> WHAT YOU HAVE TO DO:
In the rows below, swap every "Where is" for "Locate" and reproduce the rest unchanged.

> DATASET CONTENT:
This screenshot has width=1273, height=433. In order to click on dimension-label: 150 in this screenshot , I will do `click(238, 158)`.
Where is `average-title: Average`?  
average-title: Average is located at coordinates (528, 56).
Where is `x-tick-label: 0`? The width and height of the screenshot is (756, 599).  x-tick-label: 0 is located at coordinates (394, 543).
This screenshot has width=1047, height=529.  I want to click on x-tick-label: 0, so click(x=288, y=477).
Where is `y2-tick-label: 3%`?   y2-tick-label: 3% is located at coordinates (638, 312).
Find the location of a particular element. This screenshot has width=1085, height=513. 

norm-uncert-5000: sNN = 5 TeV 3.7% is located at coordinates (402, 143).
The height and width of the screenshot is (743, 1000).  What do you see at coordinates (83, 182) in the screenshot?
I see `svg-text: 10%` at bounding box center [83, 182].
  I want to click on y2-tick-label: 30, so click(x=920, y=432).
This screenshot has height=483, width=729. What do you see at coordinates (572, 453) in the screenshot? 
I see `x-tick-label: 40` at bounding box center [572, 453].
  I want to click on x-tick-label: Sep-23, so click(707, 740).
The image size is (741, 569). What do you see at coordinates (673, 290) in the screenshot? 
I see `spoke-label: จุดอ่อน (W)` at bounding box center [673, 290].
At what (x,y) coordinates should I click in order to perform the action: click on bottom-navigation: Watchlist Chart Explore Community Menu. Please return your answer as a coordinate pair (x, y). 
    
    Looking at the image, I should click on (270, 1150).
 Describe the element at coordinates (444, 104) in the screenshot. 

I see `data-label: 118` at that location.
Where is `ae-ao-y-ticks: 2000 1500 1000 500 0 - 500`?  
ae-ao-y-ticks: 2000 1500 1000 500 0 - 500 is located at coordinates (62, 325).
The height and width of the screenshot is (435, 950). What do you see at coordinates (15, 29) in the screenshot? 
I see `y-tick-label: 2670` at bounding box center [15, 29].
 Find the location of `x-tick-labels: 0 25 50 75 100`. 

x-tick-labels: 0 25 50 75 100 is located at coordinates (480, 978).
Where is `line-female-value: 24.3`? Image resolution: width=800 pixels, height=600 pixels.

> EXERCISE SOLUTION:
This screenshot has width=1273, height=433. In order to click on dimension-label: 150 in this screenshot , I will do `click(238, 158)`.
Locate `average-title: Average`?  
average-title: Average is located at coordinates (528, 56).
Locate `x-tick-label: 0`? The width and height of the screenshot is (756, 599).  x-tick-label: 0 is located at coordinates (394, 543).
This screenshot has width=1047, height=529.  I want to click on x-tick-label: 0, so click(x=288, y=477).
Locate `y2-tick-label: 3%`?   y2-tick-label: 3% is located at coordinates (638, 312).
Find the location of a particular element. This screenshot has width=1085, height=513. 

norm-uncert-5000: sNN = 5 TeV 3.7% is located at coordinates (402, 143).
The height and width of the screenshot is (743, 1000).  What do you see at coordinates (83, 182) in the screenshot?
I see `svg-text: 10%` at bounding box center [83, 182].
  I want to click on y2-tick-label: 30, so click(x=920, y=432).
This screenshot has height=483, width=729. What do you see at coordinates (572, 453) in the screenshot? 
I see `x-tick-label: 40` at bounding box center [572, 453].
  I want to click on x-tick-label: Sep-23, so click(707, 740).
The image size is (741, 569). What do you see at coordinates (673, 290) in the screenshot? 
I see `spoke-label: จุดอ่อน (W)` at bounding box center [673, 290].
At what (x,y) coordinates should I click in order to perform the action: click on bottom-navigation: Watchlist Chart Explore Community Menu. Please return your answer as a coordinate pair (x, y). 
    
    Looking at the image, I should click on (270, 1150).
 Describe the element at coordinates (444, 104) in the screenshot. 

I see `data-label: 118` at that location.
Locate `ae-ao-y-ticks: 2000 1500 1000 500 0 - 500`?  
ae-ao-y-ticks: 2000 1500 1000 500 0 - 500 is located at coordinates (62, 325).
The height and width of the screenshot is (435, 950). What do you see at coordinates (15, 29) in the screenshot? 
I see `y-tick-label: 2670` at bounding box center [15, 29].
 Find the location of `x-tick-labels: 0 25 50 75 100`. 

x-tick-labels: 0 25 50 75 100 is located at coordinates (480, 978).
Locate `line-female-value: 24.3`? Image resolution: width=800 pixels, height=600 pixels.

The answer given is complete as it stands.